Müslümanlar için bilginin temel niteliği vardı: Hareket! Burada hareket derken belirli bir istikamete doğru hareketten söz ediyoruz. Bunun için cehalet kelimesinin kökenine dönmek gerekir. Cehalet kelimesinin önce c-v-l kökünden geldiği söylenir. Bu kök anlamı doğru ise kelime dönüp durmak, hareket etmek, bir şey arama gibi insanın çaresizliğini anlatır. Bu anlamıyla dalalet veya hayret kelimeleri de benzer anlam taşır. Bütün bu anlamlar çölde yolunu yitirmiş bir canlının yolunu bulmak üzere verdiği çaresiz mücadeleyi anlatır. Buna mukabil hidayet yolu bulmak, kurtuluşa ermek anlamıyla bilgiyle özdeşleşir. Müslümanlar için bilgi belirlenmiş bir maksada doğru yolda yürümek demektir. Sırat-ı müstakim maksadı belli olan bir yol demektir; maksat ise Allah’tır. Bu durumda bilginin en önemli niteliği kurbiyet, yani Hakk’a yaklaşmak olabilir. Hâlbuki zaman içinde insanların bilgisi eşyayı bilmekten onu kullanmaya doğru evrilecek, bu bilgi anlayıştan temelde uzaklaşacaktı. Bilginin ayrılmaz özelliği kurbiyet yani Hakk’a yakınlık olarak kalmıştı.

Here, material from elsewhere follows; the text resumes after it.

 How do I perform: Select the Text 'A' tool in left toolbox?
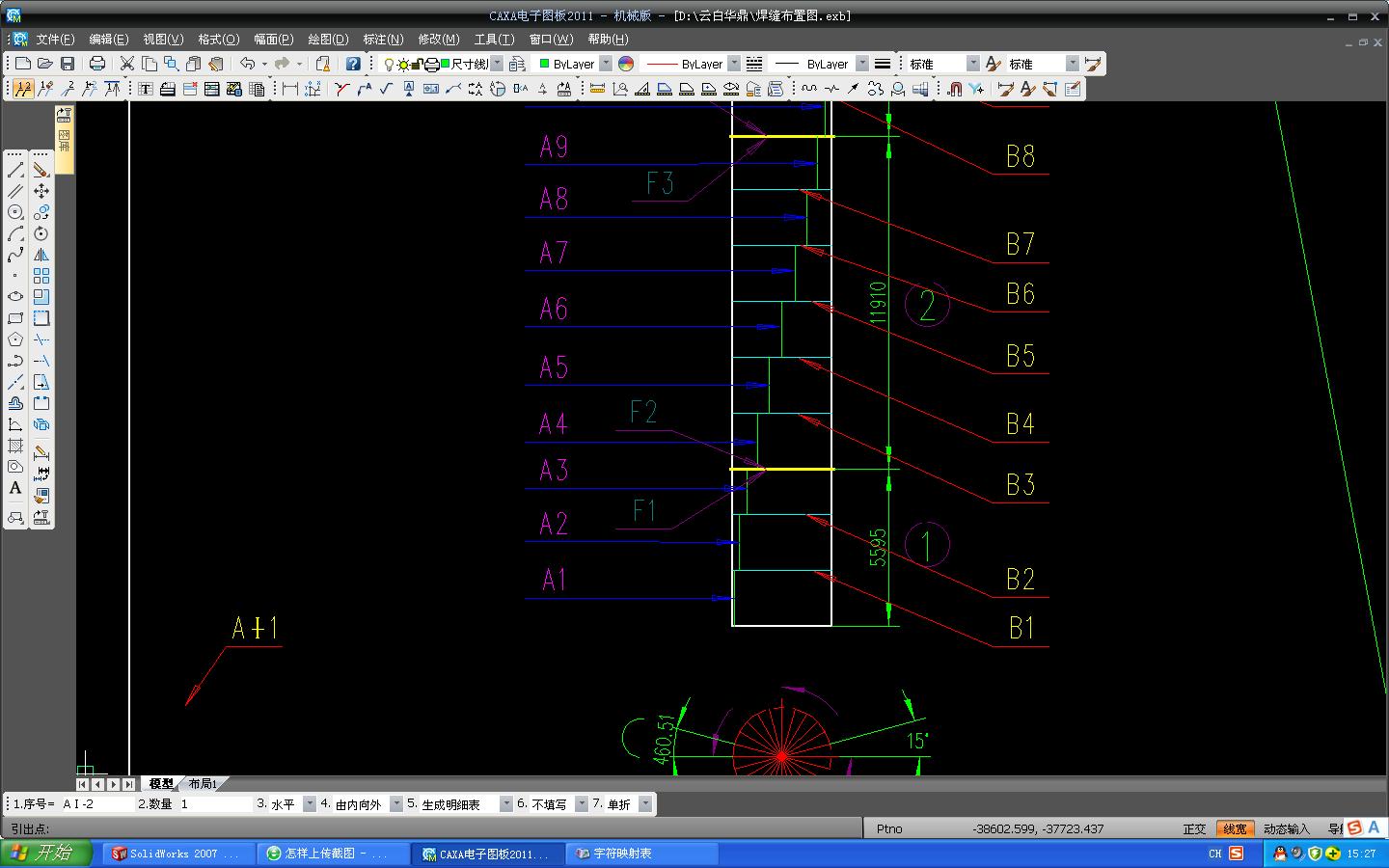15,488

Felsefede de bilginin hareket ve eylemle ilişkisini biliyoruz. Mesela adaleti bilmek adil olmayı gerektirir veya kötülüğü bilmek ondan uzak durmayı istilzam eder vs. Dinde durum kısmen farklılaşır. Her şeyden önce bilginin amelle ilişkisi varlık maksadıyla kurulmuştur. Öyle ki burada amelden bilgiye doğru gelen bir durum vardır. Yaratılış gayemiz ibadet, ibadet ise marifete bağlıdır. Bu bilgi veya amel ise başka bir ilkeyle doğrulanır: Hakk’a yakınlık. Hakk’a yakınlık sağlamayan bir bilgi “hakiki bilgi” niteliğini kazanamaz.
Müslümanlar Doğu Akdeniz’e bu bilgi anlayışı ile geldiler. En azından Ehl-i hadis dediğimiz gelenek uzun bir süre bilginin bu anlamını korumak istedi: Bilgi Allah’ı bilmek, kaynağı ise vahiydir. Buna mukabil hayatın gerçekleri Müslümanları bu konuda geri adım atmaya zorladı. Zaman içinde Müslümanlar öteki bilimlerle daha sahih ve sağlam bir ilişki kurarak söz konusu bilimleri önce kabul ettiler, daha sonra kendi bilgi anlayışları içinde üretmek istediler. Çağımızda bu bilgi anlayışını yeniden hatırlayarak modern çağla ilişkimizi yorumlamamız gerekir.